[Data records]
* * *

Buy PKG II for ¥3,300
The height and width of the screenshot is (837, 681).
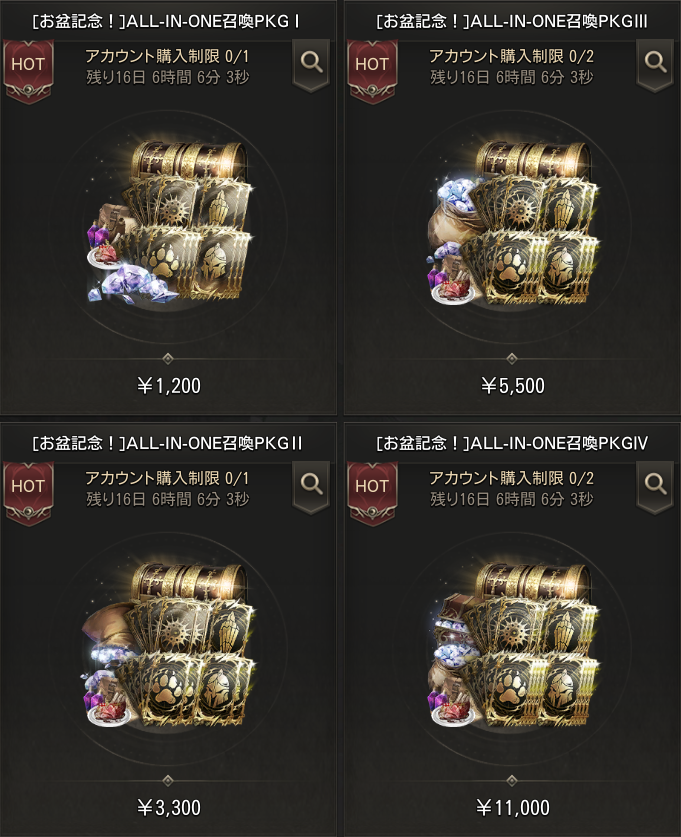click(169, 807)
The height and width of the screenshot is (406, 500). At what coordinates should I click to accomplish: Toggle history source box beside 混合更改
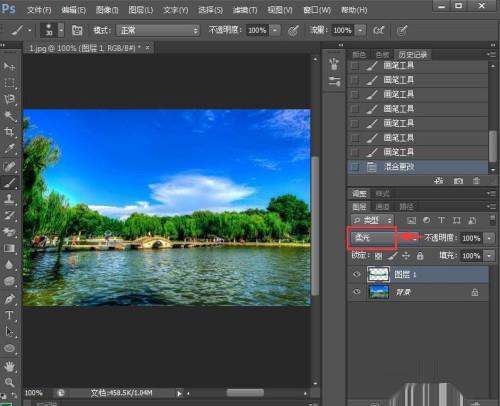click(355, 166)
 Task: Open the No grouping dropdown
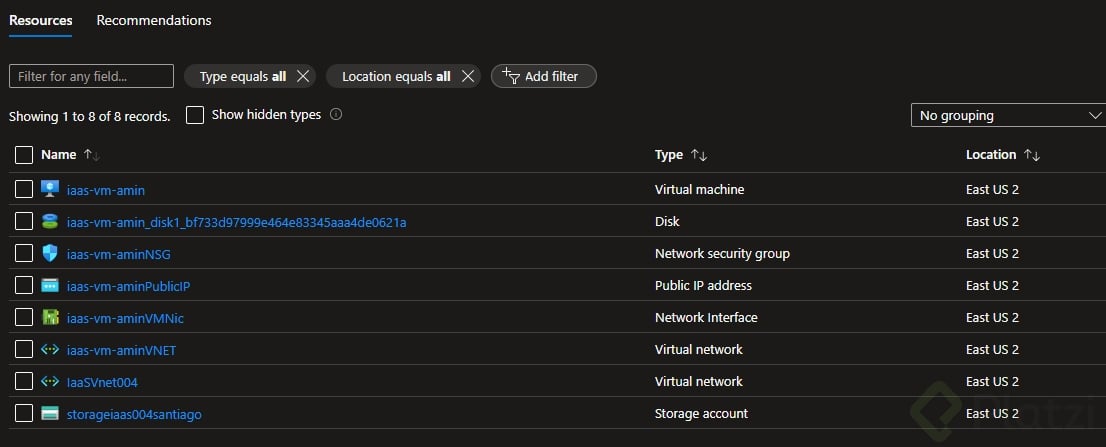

* * *

[Request]:
Reproduce every line of the material above word for word, leaving out the pictures.

[Response for this exercise]:
Buy PKG II for ¥3,300
The height and width of the screenshot is (837, 681).
click(169, 807)
The height and width of the screenshot is (406, 500). At what coordinates should I click to accomplish: Toggle history source box beside 混合更改
click(355, 166)
 Task: Open the No grouping dropdown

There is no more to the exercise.